Условие задания: Скопируй из фрагмента про Едигея ниже кусок, начиная со слов «Темная невнятица жизни» и заканчивая словами «которую положат потомков.».

Темная невнятица жизни вырастает в грандиозные мирообъемлющие символы. Вспоминается финал “И дольше века длится день”. После мучительного странствия в поисках места, где можно предать земле тело покойного друга (всюду “закрытая зона” и бетон), Едигей сосредоточенно и медленно, справляя ритуал, разрывает на себе рубаху. В клочок белой ткани завязывает горстку белого песка со дна иссыхающего Аральского моря, что остался единственным наследством друга. Плавным, длящимся жестом бросает его по ветру: “Это тебе, Укубала…”. Снова рвет рубаху. Снова и снова летят узелки-ладанки, последние дары тем, кого любил: “Это тебе, Казангап… Это тебе, Зарипа…”. Едигей себя разрывает, себя раздаривает, собой причащает. Он сам рассыпается прахом, той землей, в которой лежат предки и в которую положат потомков.

Показанные записи:

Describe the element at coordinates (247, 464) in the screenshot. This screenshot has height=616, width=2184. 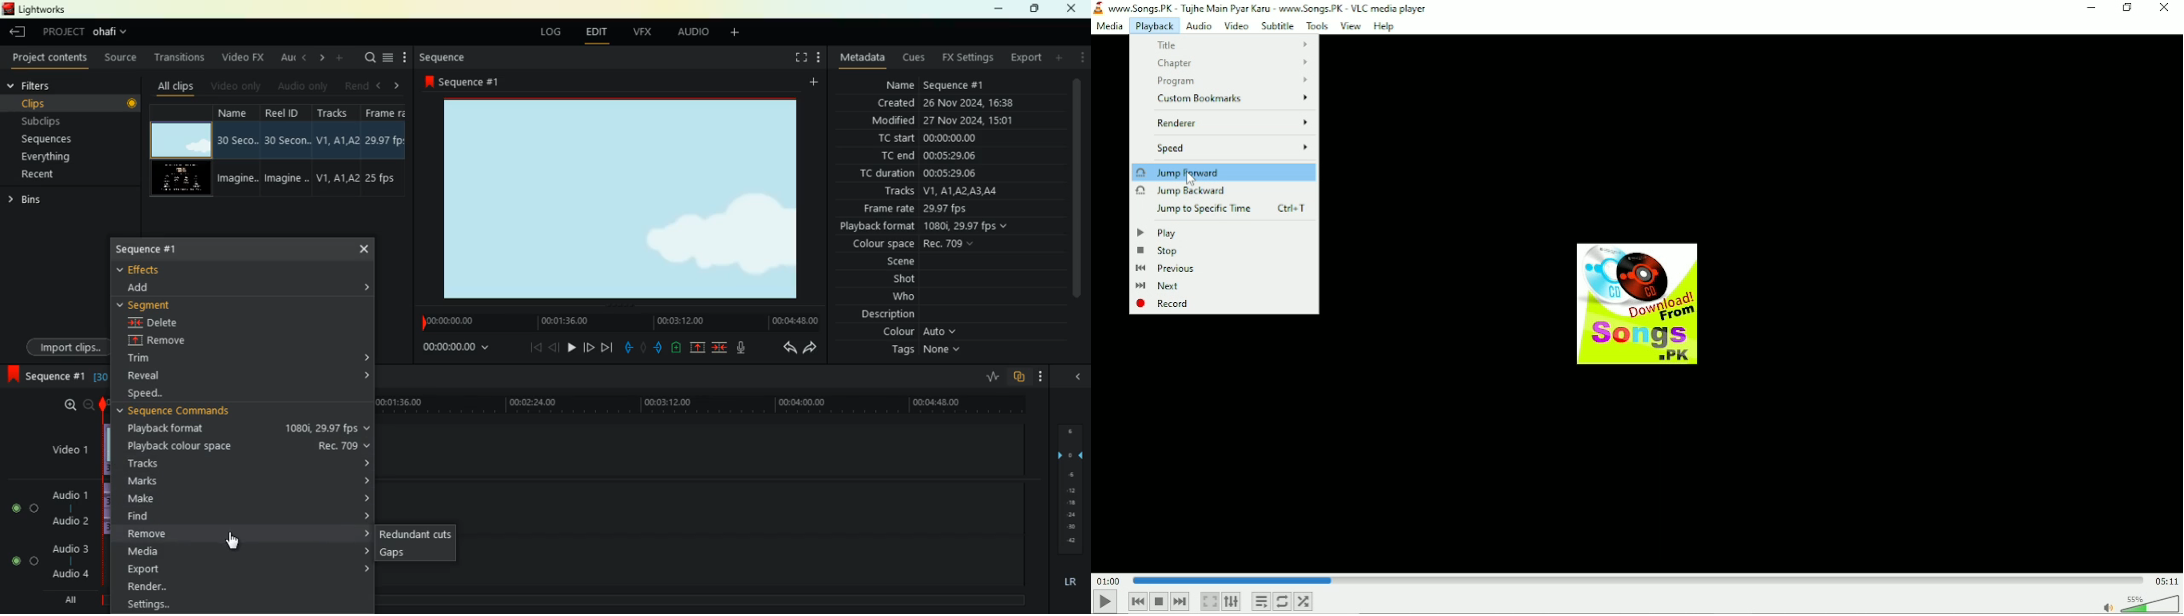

--

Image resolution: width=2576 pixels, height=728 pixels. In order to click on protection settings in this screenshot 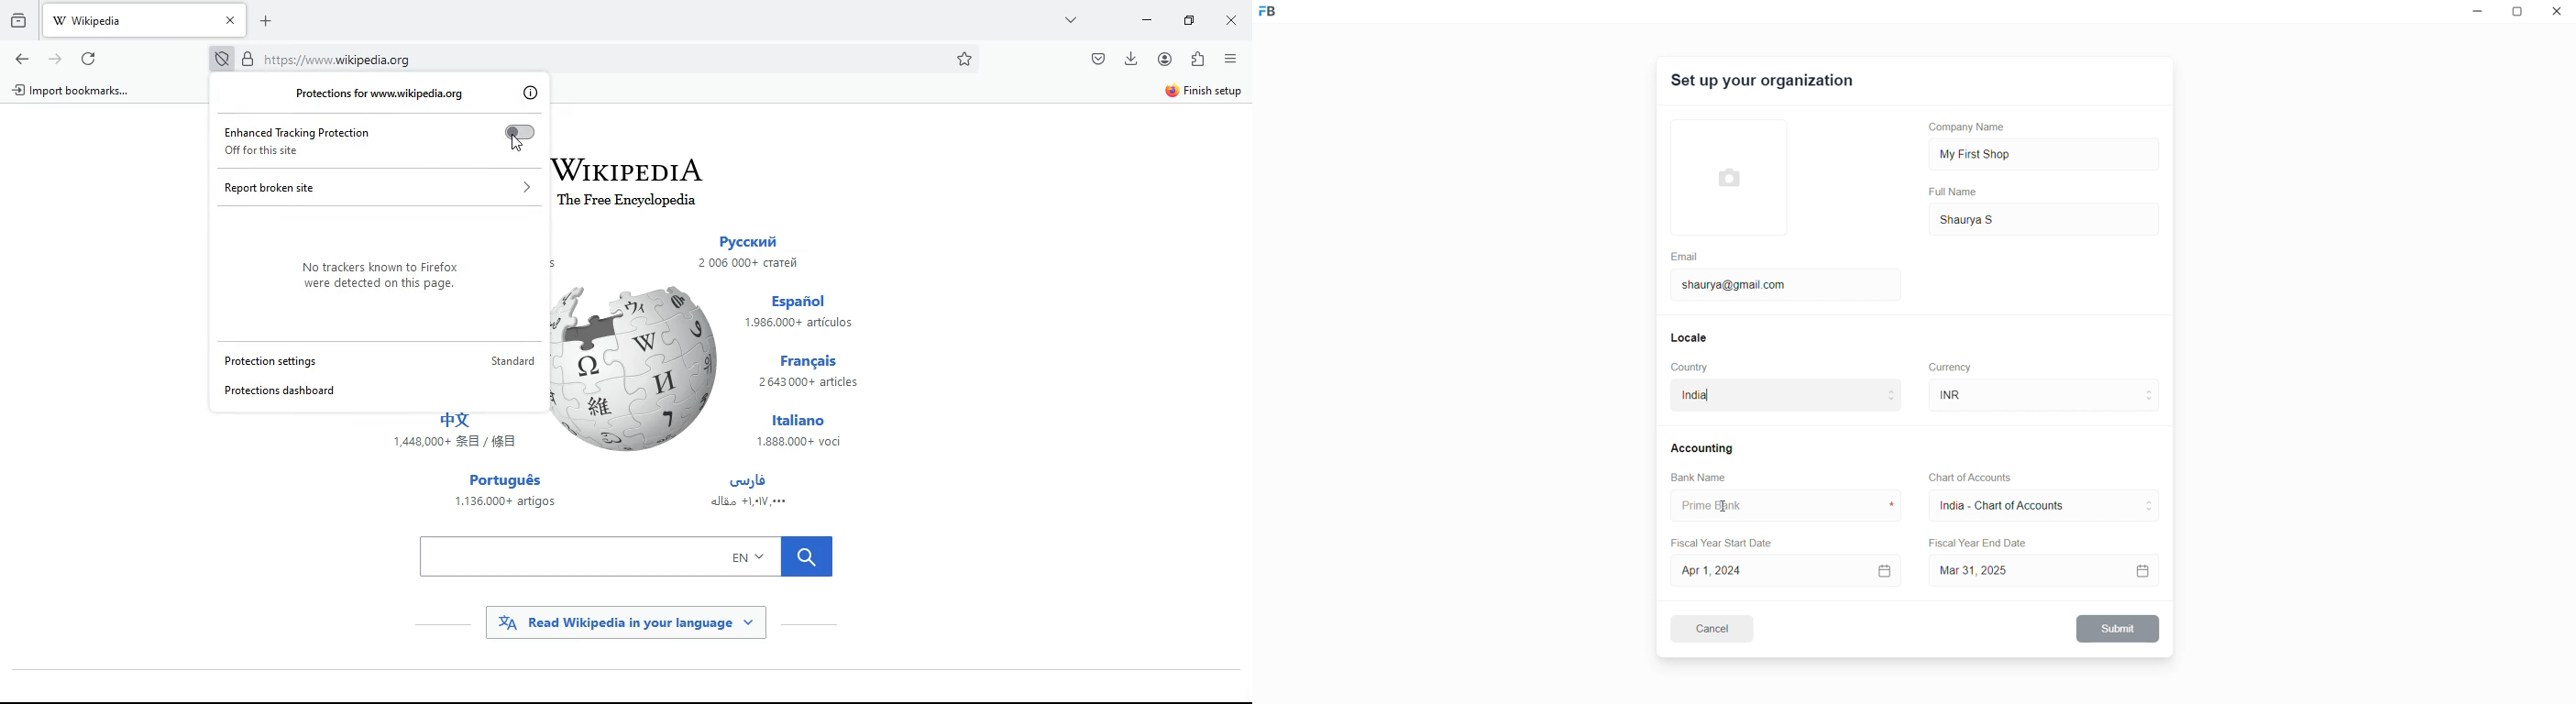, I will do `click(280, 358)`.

Ответ на задание:
Темная невнятица жизни вырастает в грандиозные мирообъемлющие символы. Вспоминается финал “И дольше века длится день”. После мучительного странствия в поисках места, где можно предать земле тело покойного друга (всюду “закрытая зона” и бетон), Едигей сосредоточенно и медленно, справляя ритуал, разрывает на себе рубаху. В клочок белой ткани завязывает горстку белого песка со дна иссыхающего Аральского моря, что остался единственным наследством друга. Плавным, длящимся жестом бросает его по ветру: “Это тебе, Укубала…”. Снова рвет рубаху. Снова и снова летят узелки-ладанки, последние дары тем, кого любил: “Это тебе, Казангап… Это тебе, Зарипа…”. Едигей себя разрывает, себя раздаривает, собой причащает. Он сам рассыпается прахом, той землей, в которой лежат предки и в которую положат потомков.